Abstract
Background:
Bedside ultrasound is increasingly utilized to assess muscle mass in critically ill patients, providing a noninvasive and real-time tool for early risk stratification. Muscle wasting is known to be associated with adverse outcomes in septic shock, but its prognostic value using ultrasound in this population remains underexplored. This study aimed to investigate the association between changes in rectus femoris cross-sectional area (CSA), assessed by bedside ultrasound, and 28-day mortality in patients with septic shock.
Methods:
This prospective observational study enrolled adult patients (≥18 years) with septic shock admitted to the intensive care unit (ICU), diagnosed according to Sepsis-3 criteria. Ultrasound assessments of rectus femoris CSA were performed at baseline (day 0), day 4, and day 7 using a linear transducer. The primary outcome was 28-day mortality.

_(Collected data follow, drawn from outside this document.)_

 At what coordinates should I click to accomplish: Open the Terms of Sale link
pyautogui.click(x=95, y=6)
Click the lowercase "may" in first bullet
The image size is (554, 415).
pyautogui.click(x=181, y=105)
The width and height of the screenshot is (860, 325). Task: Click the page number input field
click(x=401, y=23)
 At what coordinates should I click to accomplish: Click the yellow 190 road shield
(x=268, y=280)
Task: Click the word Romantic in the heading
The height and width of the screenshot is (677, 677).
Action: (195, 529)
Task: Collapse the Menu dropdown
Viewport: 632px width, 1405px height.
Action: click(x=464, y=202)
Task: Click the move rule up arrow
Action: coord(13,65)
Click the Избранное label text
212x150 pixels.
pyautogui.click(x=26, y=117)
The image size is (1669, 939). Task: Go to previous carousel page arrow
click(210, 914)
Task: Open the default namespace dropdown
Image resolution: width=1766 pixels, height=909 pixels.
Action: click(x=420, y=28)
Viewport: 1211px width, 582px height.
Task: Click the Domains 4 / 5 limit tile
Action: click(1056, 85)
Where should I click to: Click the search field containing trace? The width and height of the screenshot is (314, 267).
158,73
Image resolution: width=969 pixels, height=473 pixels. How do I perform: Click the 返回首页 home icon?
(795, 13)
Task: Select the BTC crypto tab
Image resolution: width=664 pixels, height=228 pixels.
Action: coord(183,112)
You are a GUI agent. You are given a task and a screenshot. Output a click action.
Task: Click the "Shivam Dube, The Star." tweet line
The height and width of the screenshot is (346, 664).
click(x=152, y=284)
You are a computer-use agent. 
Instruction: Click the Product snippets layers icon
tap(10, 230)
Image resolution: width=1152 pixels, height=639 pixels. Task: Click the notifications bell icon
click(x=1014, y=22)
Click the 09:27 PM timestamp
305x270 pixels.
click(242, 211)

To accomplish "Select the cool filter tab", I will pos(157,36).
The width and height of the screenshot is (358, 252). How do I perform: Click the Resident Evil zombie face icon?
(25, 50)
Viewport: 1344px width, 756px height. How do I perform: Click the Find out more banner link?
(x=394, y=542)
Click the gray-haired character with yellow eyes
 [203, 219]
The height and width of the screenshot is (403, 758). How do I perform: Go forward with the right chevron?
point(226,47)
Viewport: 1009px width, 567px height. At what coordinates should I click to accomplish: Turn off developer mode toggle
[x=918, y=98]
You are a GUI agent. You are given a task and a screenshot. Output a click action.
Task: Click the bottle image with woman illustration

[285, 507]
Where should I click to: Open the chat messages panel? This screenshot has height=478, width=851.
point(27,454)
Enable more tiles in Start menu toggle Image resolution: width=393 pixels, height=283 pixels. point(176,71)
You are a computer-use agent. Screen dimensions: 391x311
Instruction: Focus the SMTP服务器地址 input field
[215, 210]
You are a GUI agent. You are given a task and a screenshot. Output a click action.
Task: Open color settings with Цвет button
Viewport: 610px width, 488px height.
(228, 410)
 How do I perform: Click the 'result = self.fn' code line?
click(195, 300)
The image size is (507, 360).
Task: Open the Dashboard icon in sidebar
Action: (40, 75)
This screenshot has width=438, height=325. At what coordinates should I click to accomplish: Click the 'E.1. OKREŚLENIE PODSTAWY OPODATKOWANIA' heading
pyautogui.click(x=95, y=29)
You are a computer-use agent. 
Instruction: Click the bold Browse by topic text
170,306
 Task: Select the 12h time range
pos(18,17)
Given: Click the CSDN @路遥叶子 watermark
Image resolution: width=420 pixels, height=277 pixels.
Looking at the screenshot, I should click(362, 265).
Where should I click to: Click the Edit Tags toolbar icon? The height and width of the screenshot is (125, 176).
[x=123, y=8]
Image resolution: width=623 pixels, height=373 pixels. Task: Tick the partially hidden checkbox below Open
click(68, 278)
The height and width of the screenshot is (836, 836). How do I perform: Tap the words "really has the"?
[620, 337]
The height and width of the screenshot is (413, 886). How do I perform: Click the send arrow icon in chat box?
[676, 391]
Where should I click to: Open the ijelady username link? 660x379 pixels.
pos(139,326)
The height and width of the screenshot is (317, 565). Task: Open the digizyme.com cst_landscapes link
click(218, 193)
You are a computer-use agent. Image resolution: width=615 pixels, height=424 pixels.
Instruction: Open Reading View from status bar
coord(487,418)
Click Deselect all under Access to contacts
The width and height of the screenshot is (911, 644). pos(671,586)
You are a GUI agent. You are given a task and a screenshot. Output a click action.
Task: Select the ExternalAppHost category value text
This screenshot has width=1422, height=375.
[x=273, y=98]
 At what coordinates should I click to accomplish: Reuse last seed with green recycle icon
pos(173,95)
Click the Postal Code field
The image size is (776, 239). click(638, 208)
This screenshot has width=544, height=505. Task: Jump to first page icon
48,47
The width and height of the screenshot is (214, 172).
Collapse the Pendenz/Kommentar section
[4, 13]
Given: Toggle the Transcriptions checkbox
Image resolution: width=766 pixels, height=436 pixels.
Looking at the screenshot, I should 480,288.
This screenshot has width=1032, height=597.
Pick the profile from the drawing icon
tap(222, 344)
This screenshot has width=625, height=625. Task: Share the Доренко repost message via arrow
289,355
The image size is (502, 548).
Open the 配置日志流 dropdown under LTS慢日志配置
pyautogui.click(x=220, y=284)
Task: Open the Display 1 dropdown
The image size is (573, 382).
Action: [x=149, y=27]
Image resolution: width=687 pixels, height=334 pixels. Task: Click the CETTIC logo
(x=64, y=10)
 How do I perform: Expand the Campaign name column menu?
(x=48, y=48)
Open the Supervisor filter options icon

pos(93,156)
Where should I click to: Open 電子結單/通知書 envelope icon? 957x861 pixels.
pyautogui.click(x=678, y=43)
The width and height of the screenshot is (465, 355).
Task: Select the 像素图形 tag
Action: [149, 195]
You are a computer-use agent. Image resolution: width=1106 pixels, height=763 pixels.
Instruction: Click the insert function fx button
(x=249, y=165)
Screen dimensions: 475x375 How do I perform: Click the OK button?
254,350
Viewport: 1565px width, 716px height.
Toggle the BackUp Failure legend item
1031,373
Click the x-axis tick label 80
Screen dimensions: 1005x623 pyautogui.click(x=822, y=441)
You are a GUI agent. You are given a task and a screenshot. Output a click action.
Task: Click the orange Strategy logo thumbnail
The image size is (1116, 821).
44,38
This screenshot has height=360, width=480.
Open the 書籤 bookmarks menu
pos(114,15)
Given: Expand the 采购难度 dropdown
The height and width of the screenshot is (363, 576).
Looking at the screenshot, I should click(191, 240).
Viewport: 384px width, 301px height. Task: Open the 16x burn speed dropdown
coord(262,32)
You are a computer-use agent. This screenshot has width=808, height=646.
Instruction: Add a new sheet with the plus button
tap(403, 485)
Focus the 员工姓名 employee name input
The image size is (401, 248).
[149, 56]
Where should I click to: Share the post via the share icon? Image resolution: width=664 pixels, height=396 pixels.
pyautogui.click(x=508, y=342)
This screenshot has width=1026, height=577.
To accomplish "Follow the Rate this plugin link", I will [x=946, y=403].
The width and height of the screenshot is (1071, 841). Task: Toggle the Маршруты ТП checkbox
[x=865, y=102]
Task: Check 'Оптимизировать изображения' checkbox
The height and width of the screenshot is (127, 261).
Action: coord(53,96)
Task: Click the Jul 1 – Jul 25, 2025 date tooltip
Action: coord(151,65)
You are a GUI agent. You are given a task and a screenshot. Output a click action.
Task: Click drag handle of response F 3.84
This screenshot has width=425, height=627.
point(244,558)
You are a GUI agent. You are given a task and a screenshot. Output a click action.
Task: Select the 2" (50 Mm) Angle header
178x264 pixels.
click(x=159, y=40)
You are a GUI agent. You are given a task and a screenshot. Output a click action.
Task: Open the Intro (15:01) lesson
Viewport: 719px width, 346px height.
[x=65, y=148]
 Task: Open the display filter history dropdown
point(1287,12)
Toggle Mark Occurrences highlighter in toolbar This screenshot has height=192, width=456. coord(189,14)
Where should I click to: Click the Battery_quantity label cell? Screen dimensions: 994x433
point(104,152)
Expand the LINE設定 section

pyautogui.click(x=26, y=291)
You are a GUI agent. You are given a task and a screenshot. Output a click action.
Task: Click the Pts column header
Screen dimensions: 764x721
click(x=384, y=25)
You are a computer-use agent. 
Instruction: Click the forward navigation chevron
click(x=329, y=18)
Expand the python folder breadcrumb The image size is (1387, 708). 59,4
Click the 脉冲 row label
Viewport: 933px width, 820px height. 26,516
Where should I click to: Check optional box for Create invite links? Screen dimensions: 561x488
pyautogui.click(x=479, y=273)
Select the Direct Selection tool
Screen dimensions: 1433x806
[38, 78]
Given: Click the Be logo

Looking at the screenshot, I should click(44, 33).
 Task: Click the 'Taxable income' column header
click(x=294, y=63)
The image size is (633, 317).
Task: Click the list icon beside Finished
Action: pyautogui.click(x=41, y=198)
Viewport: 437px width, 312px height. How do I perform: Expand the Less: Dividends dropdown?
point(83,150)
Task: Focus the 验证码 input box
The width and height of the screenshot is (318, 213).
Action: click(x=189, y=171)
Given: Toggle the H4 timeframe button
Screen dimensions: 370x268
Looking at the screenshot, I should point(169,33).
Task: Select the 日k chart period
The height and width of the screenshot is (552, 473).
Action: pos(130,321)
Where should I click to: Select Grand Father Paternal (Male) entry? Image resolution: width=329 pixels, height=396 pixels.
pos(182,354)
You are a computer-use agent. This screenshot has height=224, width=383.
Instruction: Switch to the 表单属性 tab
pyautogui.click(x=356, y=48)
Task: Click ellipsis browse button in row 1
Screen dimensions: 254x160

Percentage change in CSA was calculated, and its association with mortality was evaluated using multivariable logistic regression and receiver operating characteristic (ROC) analysis.
Results:
A total of 116 patients were included. The 28-day mortality rate was 20.7%. Rectus femoris CSA decreased significantly over time, with a median reduction of −0.35 cm² (IQR: −0.62 to −0.21) by day 7. The percentage decrease in CSA was significantly greater in non-survivors at both day 4 (−10.0% vs −8.5%, P = .041) and day 7 (−15.4% vs −13.5%, P = .044). In multivariable analysis, percentage CSA loss at day 7 was independently associated with 28-day mortality (OR 0.94, 95% CI 0.88-0.99, P = .036). ROC analysis yielded an area under the curve (AUC) of 0.65 (95% CI 0.52-0.78) for %CSA reduction at day 7, with a −15.28% cut-off showing 66.7% sensitivity and 61.9% specificity.
Conclusions:
Serial ultrasound assessment of rectus femoris CSA is a feasible and reproducible method for monitoring muscle wasting in septic shock. While the predictive performance was modest, serial ultrasound measurements may serve as a valuable adjunct in early mortality risk stratification in critically ill patients.